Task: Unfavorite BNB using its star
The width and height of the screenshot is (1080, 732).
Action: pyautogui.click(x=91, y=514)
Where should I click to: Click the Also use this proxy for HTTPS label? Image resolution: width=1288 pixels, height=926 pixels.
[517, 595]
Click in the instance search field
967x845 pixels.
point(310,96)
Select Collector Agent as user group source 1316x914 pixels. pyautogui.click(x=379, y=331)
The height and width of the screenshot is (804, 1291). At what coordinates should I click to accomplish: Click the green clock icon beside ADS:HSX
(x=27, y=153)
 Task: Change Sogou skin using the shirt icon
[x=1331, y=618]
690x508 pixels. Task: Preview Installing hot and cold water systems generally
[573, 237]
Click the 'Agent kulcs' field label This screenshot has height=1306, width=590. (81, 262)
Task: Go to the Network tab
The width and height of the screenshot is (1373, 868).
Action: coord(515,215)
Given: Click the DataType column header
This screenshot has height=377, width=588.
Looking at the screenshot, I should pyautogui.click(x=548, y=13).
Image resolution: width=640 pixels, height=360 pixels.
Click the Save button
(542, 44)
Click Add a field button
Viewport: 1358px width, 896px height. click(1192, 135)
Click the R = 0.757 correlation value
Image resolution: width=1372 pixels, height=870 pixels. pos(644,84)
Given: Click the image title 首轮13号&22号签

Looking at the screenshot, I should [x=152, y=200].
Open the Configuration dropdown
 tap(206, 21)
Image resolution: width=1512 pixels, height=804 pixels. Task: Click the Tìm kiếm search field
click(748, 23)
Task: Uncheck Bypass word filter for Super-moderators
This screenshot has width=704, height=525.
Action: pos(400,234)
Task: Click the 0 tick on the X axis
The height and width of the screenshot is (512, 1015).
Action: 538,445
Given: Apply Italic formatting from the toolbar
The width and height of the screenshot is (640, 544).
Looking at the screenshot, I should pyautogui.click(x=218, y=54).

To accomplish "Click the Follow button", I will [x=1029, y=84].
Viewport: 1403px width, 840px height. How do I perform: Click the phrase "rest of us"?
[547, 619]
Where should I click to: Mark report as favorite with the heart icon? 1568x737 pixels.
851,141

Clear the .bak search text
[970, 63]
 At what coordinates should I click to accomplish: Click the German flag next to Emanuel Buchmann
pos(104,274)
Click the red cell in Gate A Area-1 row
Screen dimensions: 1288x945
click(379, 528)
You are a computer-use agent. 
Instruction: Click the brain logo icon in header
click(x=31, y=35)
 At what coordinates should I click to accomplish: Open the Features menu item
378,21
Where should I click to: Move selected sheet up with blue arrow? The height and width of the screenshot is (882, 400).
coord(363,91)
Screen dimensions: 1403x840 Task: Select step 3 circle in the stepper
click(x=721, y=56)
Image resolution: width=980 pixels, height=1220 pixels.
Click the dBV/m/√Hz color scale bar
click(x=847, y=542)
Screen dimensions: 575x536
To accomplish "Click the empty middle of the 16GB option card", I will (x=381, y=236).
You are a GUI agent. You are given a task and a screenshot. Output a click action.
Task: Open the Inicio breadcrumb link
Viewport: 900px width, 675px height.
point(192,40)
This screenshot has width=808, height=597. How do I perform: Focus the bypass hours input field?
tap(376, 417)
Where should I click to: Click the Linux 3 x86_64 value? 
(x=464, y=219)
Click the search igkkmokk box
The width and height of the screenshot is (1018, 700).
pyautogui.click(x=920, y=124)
:::::
At the line containing "Viewport: 900px width, 675px height.", start copying. Continue exactly through the final line of the entries above and stop there.

Output of the exercise =>
Viewport: 900px width, 675px height.
point(192,40)
This screenshot has width=808, height=597. How do I perform: Focus the bypass hours input field?
tap(376, 417)
Where should I click to: Click the Linux 3 x86_64 value? 
(x=464, y=219)
Click the search igkkmokk box
The width and height of the screenshot is (1018, 700).
pyautogui.click(x=920, y=124)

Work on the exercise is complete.